Tamia Botes

Tamia BOTES, from South Africa, is a PhD candidate in anthropology at the University of the Witwatersrand. Her research is grounded in feminist and decolonial scholarship and focuses on women, care, and gender-based violence in South Africa. She examines how histories of forced removals, apartheid spatial planning, and ongoing urban marginalisation create conditions of heightened vulnerability for women and children, while also giving rise to women-led practices of care, protection, and survival.

Tamia’s doctoral research centers on women’s labor and knowledge in communities where gender-based violence is pervasive and structurally produced. She documents informal and often invisible infrastructures of care, including kinship networks, community-based health practices, midwifery traditions, and everyday forms of emotional and material support through which women mitigate harm and sustain life. By emphasizing care as both a response to and a refusal of gender-based violence, her work challenges dominant approaches that frame violence as individual, episodic, or exceptional, rather than as embedded in broader systems of inequality, neglect, and dispossession.

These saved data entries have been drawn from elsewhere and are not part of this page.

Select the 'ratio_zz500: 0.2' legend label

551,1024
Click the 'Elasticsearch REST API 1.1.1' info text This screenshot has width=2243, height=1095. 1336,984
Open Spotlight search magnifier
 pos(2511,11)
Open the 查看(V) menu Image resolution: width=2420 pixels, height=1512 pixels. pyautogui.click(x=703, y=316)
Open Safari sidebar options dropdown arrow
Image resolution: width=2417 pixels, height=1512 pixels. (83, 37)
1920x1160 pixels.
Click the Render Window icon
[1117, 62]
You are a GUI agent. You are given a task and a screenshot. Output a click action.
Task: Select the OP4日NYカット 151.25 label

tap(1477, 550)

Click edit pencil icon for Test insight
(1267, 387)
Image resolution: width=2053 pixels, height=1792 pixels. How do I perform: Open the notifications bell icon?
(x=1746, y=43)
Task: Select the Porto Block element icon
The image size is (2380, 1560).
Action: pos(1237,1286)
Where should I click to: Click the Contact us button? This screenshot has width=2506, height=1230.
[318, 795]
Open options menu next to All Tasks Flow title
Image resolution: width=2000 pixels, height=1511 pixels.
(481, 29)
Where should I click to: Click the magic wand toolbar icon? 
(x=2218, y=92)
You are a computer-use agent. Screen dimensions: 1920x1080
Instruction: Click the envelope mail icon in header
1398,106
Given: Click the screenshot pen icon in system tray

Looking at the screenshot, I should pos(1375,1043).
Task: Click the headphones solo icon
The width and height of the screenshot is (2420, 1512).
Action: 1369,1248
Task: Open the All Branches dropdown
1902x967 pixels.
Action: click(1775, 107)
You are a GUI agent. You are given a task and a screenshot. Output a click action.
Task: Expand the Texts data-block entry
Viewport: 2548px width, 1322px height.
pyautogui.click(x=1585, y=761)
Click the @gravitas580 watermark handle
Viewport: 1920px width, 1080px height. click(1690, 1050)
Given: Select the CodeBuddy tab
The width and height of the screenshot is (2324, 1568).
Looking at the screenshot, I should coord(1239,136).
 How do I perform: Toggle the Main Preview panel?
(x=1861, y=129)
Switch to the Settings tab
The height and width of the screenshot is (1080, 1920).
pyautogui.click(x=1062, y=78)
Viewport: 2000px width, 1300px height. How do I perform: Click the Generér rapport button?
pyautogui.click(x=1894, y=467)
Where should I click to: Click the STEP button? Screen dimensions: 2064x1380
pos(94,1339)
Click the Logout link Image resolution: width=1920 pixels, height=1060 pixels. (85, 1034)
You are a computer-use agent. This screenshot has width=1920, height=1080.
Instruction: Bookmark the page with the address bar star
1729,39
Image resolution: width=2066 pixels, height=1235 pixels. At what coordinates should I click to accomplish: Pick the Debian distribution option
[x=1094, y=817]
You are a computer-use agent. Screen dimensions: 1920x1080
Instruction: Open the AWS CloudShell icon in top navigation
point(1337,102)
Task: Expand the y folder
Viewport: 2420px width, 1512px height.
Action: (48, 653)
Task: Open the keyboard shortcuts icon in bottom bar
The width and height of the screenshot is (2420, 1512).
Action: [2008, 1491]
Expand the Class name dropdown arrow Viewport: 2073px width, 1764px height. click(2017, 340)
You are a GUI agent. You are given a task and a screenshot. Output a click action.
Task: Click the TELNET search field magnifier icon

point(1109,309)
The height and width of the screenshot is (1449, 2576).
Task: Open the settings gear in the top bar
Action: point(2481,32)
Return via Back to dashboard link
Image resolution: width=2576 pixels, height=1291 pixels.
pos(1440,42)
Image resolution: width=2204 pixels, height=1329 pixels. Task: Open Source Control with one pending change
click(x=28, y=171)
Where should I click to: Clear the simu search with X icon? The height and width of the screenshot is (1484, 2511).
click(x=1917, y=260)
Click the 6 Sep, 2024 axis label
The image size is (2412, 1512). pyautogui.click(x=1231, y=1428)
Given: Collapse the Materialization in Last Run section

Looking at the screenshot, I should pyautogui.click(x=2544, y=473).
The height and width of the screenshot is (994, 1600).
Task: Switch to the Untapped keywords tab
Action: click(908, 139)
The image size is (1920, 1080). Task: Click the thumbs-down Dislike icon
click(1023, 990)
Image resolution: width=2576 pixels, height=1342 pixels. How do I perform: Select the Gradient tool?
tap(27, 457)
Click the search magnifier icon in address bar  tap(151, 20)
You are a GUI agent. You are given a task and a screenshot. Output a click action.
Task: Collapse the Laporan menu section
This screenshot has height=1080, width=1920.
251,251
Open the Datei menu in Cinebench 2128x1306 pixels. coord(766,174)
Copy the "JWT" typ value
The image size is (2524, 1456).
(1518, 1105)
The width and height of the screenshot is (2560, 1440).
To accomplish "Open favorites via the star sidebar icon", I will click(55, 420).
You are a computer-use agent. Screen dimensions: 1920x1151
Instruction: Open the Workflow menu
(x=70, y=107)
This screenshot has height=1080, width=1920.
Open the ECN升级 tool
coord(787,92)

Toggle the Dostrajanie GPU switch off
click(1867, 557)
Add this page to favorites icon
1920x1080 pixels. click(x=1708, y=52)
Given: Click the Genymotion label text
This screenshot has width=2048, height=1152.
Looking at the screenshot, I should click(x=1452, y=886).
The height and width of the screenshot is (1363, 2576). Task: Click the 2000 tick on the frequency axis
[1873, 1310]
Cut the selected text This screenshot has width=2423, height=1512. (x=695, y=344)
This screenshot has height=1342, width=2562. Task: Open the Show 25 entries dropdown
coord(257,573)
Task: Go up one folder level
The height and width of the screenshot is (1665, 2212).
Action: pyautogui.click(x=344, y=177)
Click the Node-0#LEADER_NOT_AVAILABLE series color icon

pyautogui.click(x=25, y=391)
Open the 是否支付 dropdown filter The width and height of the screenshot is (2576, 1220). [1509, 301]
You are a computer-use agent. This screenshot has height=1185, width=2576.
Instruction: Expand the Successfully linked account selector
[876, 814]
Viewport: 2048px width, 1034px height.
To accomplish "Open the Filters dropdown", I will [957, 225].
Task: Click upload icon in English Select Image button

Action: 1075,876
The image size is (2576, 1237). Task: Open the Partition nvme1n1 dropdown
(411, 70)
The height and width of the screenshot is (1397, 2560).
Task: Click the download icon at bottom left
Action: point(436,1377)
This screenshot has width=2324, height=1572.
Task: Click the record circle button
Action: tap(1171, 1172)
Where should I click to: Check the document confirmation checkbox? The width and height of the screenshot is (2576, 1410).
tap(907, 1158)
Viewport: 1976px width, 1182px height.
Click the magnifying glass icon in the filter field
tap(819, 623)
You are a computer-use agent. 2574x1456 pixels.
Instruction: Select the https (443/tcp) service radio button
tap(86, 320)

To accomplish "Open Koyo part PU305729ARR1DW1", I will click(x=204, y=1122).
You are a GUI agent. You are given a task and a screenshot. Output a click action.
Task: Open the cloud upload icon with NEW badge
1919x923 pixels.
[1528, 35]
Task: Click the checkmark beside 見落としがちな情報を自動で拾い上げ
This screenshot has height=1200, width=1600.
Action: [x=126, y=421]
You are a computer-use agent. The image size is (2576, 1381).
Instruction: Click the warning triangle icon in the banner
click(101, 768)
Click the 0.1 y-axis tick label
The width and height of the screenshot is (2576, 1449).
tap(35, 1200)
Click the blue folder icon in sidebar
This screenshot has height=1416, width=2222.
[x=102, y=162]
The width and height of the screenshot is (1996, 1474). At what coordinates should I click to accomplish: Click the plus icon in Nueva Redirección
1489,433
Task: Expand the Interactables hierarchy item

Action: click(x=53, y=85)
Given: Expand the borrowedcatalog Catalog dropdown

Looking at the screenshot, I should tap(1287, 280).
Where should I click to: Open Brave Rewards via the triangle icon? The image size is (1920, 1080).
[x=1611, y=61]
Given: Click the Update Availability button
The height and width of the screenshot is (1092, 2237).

Her research seeks to contribute to more gender-responsive and trauma-informed approaches to social development, urban governance, and public health. She is committed to producing scholarship that is accountable to the communities with whom she works and that recognizes women’s everyday practices of care as central to the wellbeing and protection of women and children. Her long-term goal is to continue community-engaged research that strengthens care-based responses to gender-based violence and advances social justice for women and children in Southern Africa.